How this new orientation to the unorganized service sector will play out at the AFL-CIO convention and whether the SEIU and Change to Win compete for these exploited workers remains to be seen.

Tasks for Workers World Party

These conventions are dominated by delegates appointed by their internationals. The results show how the Democratic Party influences their electoral policy, strategy and resolutions. How Trumka’s orientation will play out is therefore a question.

Workers World Party needs to be present to provide an independent, classwide perspective. The party’s tasks involve reaching out, building and strengthening the service sector of exploited workers — who may be in fast food, hospitality, medical or retail industries, or they may be livery drivers, car washers, grave diggers or laundry workers. Some comrades have begun to find their way into this relatively young and exploited workforce. This service-oriented workforce holds the destiny for building a classwide movement.

Can we bring representatives of this class formation to the convention? It’s a huge task.

To sum up, I’d like to quote “High Tech Low Pay.” Marcy concludes, “The change in the social composition of the working class raises the objective basis for a movement of the working class itself, of which [various social] movements will become so many constituent parts.

“When we speak of the women’s movement or the anti-war movement or the Black movement as part of the working-class movement, it doesn’t mean they won’t have an independent character. Of course they will. But they will be part of the working-class movement because it will have come alive as the fundamental class in society which alone can weld these movements together in a genuine anti-capitalist and progressive struggle, a struggle both for democratic rights and for socialism. … [I]t is bound to come as the result of deep-seated, profound changes in the social composition of the working class.”
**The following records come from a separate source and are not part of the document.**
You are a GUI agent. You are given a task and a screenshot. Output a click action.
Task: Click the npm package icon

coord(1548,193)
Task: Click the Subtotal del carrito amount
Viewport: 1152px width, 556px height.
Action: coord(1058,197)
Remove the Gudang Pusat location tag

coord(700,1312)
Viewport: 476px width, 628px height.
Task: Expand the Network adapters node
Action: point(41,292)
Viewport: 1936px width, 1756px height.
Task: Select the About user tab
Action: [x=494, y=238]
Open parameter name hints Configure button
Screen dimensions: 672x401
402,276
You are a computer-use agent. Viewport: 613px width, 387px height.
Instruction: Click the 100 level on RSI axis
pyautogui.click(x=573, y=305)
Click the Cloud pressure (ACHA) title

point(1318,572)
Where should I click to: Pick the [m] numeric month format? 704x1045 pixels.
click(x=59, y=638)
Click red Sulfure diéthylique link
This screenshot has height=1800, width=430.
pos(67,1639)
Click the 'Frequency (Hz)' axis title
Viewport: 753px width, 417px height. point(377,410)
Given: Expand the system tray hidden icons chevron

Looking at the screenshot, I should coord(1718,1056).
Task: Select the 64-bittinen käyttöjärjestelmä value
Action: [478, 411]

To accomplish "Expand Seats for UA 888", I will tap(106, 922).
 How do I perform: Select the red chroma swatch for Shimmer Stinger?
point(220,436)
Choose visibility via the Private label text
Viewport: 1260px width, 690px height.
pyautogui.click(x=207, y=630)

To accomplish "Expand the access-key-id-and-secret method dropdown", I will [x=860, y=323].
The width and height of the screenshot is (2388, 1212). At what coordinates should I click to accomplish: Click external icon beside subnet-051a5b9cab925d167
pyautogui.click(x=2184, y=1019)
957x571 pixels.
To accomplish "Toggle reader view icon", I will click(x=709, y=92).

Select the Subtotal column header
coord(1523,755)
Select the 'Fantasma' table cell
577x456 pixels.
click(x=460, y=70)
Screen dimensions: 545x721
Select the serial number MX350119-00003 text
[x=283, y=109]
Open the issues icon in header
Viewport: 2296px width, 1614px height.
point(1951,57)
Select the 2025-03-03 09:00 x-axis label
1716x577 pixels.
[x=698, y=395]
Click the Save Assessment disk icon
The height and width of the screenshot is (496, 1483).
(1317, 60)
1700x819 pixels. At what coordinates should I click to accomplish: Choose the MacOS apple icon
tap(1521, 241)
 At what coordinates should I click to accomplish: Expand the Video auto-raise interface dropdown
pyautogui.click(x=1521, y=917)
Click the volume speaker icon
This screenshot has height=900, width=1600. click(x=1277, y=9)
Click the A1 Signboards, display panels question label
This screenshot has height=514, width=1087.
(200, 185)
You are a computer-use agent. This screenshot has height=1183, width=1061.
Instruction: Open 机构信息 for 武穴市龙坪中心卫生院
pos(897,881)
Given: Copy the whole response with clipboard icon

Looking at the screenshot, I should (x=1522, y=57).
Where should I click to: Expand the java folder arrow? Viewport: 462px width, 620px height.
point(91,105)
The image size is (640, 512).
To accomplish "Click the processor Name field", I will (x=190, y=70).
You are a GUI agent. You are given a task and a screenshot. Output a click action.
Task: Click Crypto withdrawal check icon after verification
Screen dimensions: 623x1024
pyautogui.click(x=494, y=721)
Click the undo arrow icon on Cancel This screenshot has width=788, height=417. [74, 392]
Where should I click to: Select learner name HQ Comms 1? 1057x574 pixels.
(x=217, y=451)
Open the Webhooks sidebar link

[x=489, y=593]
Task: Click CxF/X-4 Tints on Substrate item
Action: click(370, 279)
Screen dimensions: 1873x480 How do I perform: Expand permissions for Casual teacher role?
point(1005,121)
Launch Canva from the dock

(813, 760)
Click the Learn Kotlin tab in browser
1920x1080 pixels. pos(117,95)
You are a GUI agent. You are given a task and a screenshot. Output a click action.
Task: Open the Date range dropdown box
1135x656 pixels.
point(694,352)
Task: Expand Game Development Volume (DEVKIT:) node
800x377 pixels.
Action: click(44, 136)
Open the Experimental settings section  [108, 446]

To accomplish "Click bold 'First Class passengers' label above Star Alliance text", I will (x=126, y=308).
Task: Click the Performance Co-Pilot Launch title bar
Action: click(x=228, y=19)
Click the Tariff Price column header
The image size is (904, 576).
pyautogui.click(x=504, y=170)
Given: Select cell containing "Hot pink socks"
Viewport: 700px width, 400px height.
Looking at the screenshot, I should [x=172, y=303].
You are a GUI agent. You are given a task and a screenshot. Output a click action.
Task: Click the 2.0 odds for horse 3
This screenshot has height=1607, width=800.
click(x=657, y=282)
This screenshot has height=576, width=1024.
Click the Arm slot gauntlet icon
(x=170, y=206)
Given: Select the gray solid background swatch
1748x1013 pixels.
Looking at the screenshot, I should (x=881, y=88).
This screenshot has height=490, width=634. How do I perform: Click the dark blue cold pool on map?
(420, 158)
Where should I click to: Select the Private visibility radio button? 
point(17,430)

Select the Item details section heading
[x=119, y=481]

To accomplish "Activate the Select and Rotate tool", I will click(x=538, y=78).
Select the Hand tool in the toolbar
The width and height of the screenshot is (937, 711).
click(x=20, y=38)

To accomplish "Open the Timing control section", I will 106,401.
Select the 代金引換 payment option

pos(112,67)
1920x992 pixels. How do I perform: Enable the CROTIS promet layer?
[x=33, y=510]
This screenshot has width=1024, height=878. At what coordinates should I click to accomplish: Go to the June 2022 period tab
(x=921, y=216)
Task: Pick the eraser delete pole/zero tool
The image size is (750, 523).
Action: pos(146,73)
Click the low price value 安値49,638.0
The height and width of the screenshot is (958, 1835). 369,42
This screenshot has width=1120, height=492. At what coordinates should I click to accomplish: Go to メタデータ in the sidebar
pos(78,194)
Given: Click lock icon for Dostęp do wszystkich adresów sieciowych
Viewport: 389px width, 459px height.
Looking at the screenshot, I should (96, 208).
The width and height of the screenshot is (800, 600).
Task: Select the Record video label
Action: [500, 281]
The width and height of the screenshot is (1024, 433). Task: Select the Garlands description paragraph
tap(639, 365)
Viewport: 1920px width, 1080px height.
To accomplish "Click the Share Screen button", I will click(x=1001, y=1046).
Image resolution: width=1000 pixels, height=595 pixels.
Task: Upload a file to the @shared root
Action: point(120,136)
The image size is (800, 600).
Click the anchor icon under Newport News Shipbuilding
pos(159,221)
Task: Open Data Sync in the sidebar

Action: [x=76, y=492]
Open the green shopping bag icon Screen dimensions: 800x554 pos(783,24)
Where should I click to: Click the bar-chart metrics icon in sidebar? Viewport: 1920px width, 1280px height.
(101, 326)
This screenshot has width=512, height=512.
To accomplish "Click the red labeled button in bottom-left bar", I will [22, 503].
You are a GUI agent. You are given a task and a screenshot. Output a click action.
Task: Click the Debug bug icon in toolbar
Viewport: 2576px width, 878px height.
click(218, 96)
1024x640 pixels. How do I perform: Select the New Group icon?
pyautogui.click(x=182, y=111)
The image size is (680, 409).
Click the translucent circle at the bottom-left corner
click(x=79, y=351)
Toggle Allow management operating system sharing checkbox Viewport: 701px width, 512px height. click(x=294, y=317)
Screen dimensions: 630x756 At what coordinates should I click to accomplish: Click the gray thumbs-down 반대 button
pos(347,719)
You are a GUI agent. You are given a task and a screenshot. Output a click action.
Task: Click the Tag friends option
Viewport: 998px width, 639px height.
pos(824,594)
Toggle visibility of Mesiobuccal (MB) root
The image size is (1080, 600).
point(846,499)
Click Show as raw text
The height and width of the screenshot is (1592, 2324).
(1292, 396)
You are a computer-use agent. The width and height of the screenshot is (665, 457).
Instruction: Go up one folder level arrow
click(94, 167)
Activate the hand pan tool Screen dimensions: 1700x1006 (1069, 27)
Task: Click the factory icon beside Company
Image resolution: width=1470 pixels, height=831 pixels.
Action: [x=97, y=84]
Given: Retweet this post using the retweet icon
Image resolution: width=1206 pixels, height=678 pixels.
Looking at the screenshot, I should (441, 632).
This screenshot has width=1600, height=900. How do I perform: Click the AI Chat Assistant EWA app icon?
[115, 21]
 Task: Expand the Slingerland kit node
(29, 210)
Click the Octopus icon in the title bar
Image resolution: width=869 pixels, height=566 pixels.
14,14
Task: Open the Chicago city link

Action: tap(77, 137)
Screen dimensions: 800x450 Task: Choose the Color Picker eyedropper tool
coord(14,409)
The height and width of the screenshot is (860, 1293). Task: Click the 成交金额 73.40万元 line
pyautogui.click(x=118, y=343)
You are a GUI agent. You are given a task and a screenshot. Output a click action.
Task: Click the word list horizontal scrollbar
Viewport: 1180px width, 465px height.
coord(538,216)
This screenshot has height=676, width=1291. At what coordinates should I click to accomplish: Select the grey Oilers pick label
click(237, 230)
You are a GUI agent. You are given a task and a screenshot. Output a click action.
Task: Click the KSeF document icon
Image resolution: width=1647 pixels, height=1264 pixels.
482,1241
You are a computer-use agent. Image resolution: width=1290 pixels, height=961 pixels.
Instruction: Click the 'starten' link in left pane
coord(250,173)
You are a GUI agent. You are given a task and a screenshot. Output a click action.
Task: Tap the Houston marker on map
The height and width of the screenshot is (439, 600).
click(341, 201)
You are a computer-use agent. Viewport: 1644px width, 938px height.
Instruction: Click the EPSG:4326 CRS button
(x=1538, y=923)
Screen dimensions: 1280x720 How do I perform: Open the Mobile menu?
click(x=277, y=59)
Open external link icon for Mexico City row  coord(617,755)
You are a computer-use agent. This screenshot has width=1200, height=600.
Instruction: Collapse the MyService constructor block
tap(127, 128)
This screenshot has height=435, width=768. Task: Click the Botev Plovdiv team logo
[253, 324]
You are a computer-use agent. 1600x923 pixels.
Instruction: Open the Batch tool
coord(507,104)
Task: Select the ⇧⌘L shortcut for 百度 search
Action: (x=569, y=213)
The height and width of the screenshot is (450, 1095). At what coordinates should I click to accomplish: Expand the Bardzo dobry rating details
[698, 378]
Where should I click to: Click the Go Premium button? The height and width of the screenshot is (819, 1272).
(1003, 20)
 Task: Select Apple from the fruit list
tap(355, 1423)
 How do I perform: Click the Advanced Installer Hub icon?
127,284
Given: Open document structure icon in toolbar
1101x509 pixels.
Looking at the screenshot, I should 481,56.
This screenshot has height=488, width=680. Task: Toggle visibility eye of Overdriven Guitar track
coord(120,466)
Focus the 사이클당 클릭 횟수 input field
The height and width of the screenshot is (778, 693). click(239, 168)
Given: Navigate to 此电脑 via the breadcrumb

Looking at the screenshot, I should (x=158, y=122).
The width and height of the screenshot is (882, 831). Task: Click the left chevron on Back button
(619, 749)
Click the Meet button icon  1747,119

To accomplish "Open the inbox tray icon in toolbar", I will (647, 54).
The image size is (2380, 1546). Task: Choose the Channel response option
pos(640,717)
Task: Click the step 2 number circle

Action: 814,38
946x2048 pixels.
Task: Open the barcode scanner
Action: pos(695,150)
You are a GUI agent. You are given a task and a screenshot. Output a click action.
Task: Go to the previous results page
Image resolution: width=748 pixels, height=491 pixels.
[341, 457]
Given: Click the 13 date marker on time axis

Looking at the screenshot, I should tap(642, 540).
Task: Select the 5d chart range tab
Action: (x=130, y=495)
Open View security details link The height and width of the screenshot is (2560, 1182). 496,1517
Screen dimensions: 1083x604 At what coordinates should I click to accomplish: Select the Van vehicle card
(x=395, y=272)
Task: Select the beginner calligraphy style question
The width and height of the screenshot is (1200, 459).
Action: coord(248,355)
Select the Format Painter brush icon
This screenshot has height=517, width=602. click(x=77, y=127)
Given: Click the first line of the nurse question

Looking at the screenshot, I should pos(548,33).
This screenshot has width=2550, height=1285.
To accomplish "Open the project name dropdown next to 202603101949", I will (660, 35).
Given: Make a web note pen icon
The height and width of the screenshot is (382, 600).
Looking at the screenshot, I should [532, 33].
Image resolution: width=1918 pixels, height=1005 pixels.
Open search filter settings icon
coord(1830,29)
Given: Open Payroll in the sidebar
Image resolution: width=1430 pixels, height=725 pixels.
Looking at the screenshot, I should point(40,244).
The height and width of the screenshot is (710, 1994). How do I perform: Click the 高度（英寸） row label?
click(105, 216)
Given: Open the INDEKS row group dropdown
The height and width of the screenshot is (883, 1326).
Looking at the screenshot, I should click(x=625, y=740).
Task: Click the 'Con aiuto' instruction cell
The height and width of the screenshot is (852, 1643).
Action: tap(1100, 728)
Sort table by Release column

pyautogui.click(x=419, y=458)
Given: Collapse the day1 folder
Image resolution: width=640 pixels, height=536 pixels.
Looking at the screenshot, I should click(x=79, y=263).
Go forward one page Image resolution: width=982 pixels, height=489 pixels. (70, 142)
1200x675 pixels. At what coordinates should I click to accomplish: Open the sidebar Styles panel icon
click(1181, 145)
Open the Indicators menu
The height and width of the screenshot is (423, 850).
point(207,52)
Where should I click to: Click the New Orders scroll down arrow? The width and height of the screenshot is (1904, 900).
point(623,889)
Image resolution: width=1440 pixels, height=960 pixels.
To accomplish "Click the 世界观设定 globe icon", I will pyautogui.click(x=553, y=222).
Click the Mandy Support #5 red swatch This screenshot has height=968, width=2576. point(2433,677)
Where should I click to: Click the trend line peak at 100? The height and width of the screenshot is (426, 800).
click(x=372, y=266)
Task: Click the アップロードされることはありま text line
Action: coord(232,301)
The deepening of the global capitalist crisis has brought about austerity and sequestration and imposed an unprecedented burden on Black, Latino/a, immigrant, LGBTQ, women and other oppressed workers. It is class warfare by Wall Street and the capitalist government to deny those movements their basic democratic rights. It also positions them to be agents for social change. The murder of Trayvon Martin may yet be a spark.

All social change comes from below. New strategies and tactics will surface. Occupations, seizures of public and private property, encampments — even strikes and general strikes in a difficult period — should be considered, along with building people’s assemblies and workers’ assemblies. The party is in the preparatory stage to make this happen. Building our national labor fraction is a step in this direction.

Turning the party’s face to the multinational working class and the oppressed nationalities is an important transitional step in the struggle toward a socialist ­society.